Here’s what the head of a large digital advertising agency was recently reported as saying, “We don’t do story. We facilitate the handshake between buyer and seller.”
An unusual stance? Actually, it’s increasingly popular in today’s data-rich industry. Why waste energy on the tools of persuasion, runs the argument, when you can glean results simply by streamlining how the customer makes a transaction?
It’s a long way from the classic “Mad Men” view of advertising.

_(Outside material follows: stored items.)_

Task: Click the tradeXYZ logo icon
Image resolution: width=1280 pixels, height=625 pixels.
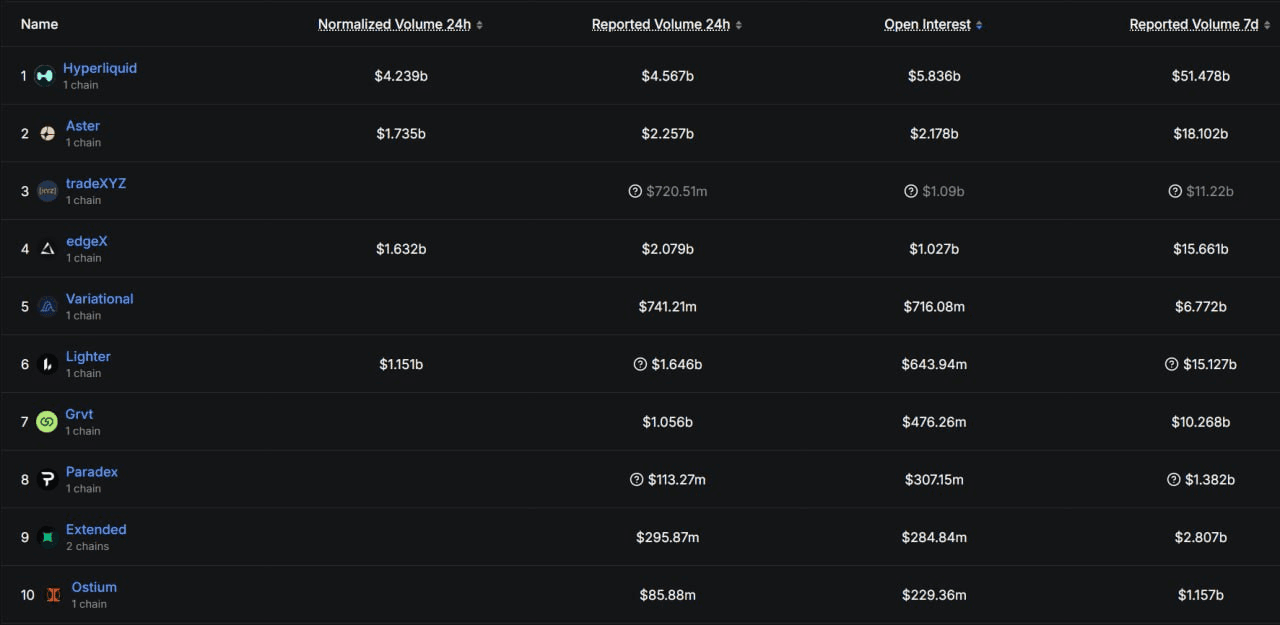Action: (47, 191)
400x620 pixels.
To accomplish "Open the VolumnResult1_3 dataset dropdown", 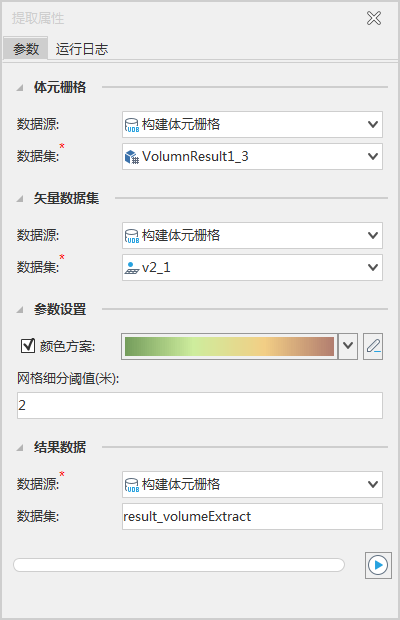I will pyautogui.click(x=373, y=157).
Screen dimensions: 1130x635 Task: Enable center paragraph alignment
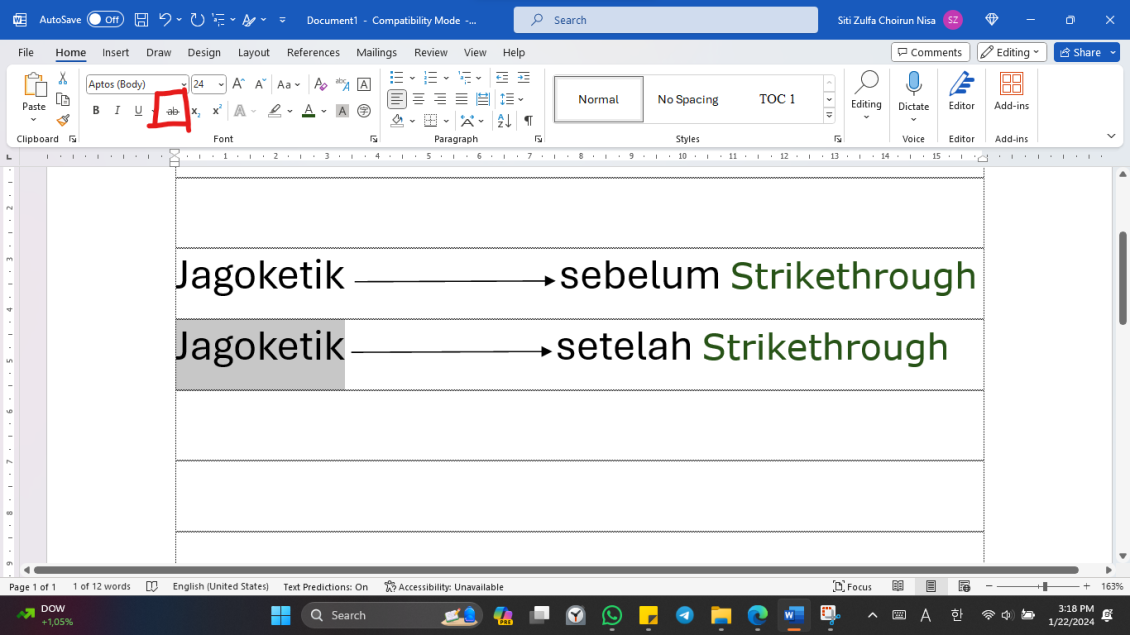(x=418, y=98)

And it sounds particularly ominous for that arch-practitioner of the persuasive arts, the copywriter.
Not that suspicion of copywriting is exactly a bright and shiny new sentiment. “No one reads copy” is an art director’s barb so old that it was probably being thrown across the monastery table when they were working up the Book of Kells.
And, of course, Somerset Maugham had a point when he said a writer should “write with the brevity of a postage stamp—then cut.” British television’s most successful long-running car campaign of the ’90s only ever used two words: “Papa” and “Nicole.” And around the same time, I was happy to pick up a clutch of awards as the “writer” of a Peugeot car poster, which featured no words at all, except for the make and model.

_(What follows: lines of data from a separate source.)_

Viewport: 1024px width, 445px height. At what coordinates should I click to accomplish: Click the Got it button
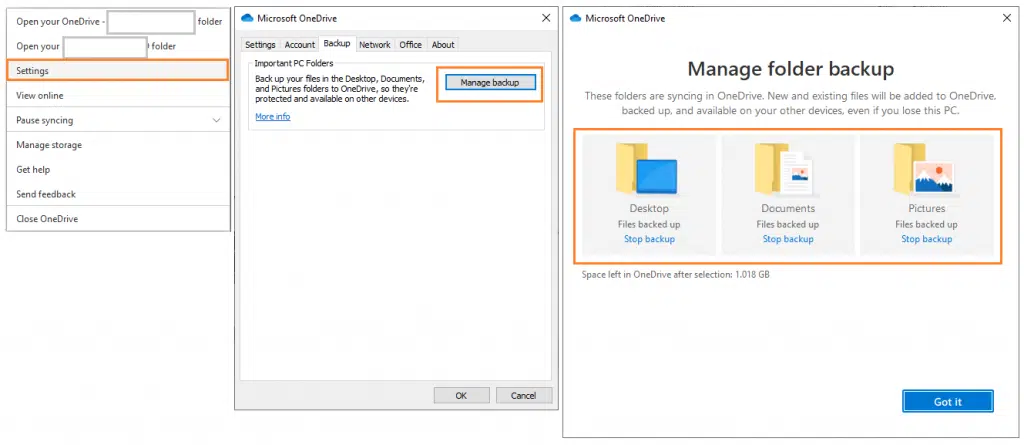[x=947, y=401]
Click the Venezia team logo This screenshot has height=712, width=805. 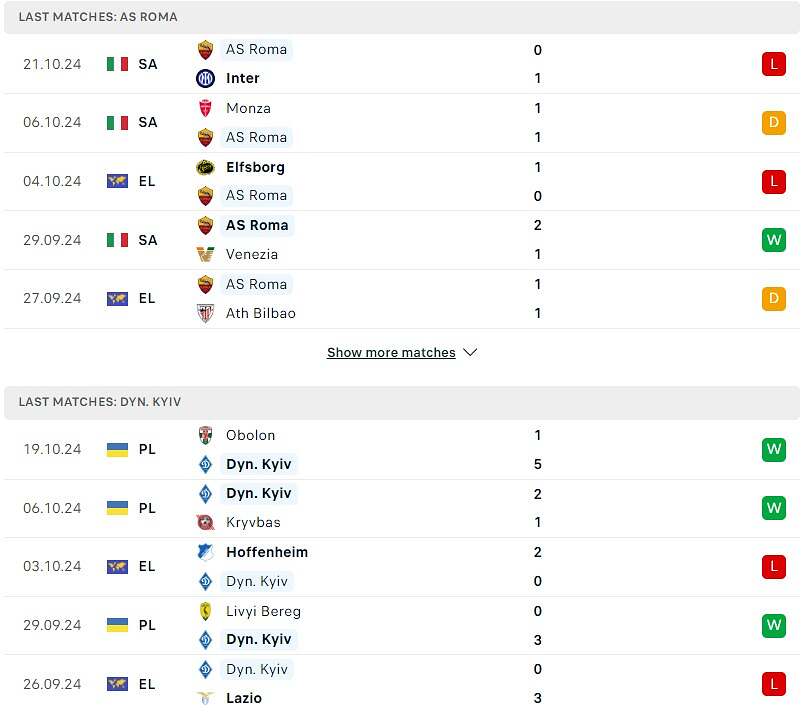[x=205, y=254]
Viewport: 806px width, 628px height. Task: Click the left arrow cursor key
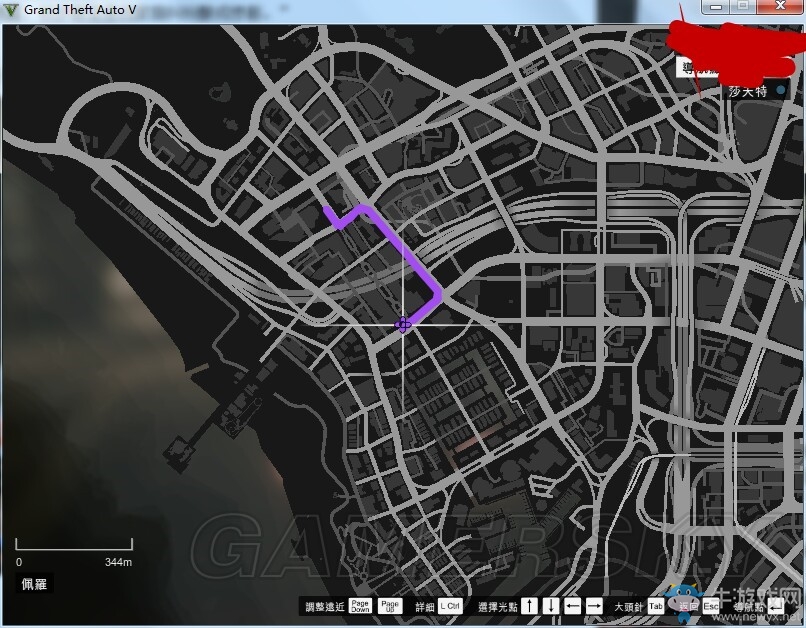click(573, 606)
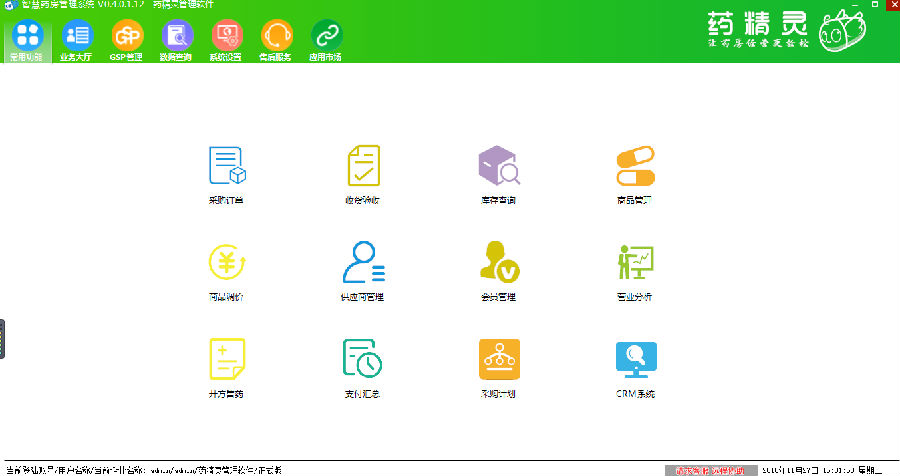Switch to the 业务大厅 tab
This screenshot has width=900, height=476.
[76, 38]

But what’s happening now is less about the cut and thrust between writers and art directors, and more about a philosophical divide between wizards and logicians. The good copywriter’s subtle and varied box of tricks? Old school, say the machine heads. They contend that well-told stories are yesterday’s game—a dying art in an industry where selling has become a science.

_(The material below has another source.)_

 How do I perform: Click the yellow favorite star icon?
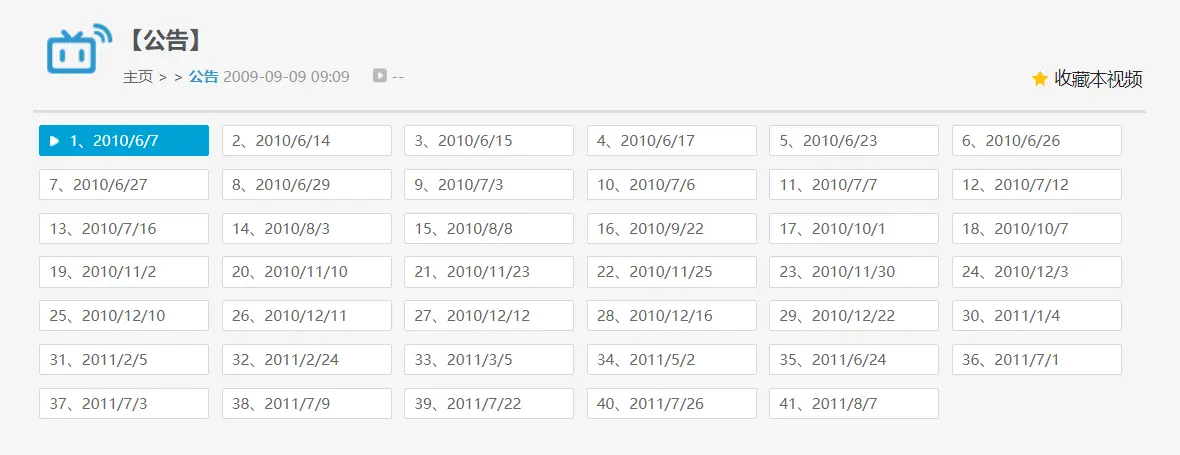pos(1040,79)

And yet, here’s the thing: If we could cut open the advertising consumer, what would come tumbling out before anything else would be tiny, diamond-sharp nuggets of copy. We try harder. Beanz meanz Heinz. Just do it.
We’d even find that some words had not only stayed inside us, but that they’d actually changed the world too. If 30-odd years ago, the Polish electrician Lech Walesa had called his new union the All-Gdansk Shipbuilders and Shunters instead of the simple and iconic Solidarity, my guess is that East German border guards would still be goose-stepping round Checkpoint Charlie.
So words, the best words, still have power and always will. But are we really seeing fewer of these powerful words than we once did? I think we may be, and here’s my theory as to why.
It’s not because the people who could produce them have disappeared. It’s because, ironically, our industry has a heartier appetite for copy today than ever. And almost everyone who knows where the commas should go (along with quite a few who don’t) is very, very occupied with feeding it.
With margins too often trumping magic, quantity is tending to overwhelm quality. That is something we need to watch. Because if we want to create messages that ignite emotions, we need fine nibs as well as broad brushes and smart algorithms.
And although it may be true that a picture is worth a thousand words, it takes only seven words to express that thought. Try doing it with a picture—let alone a sales mechanism.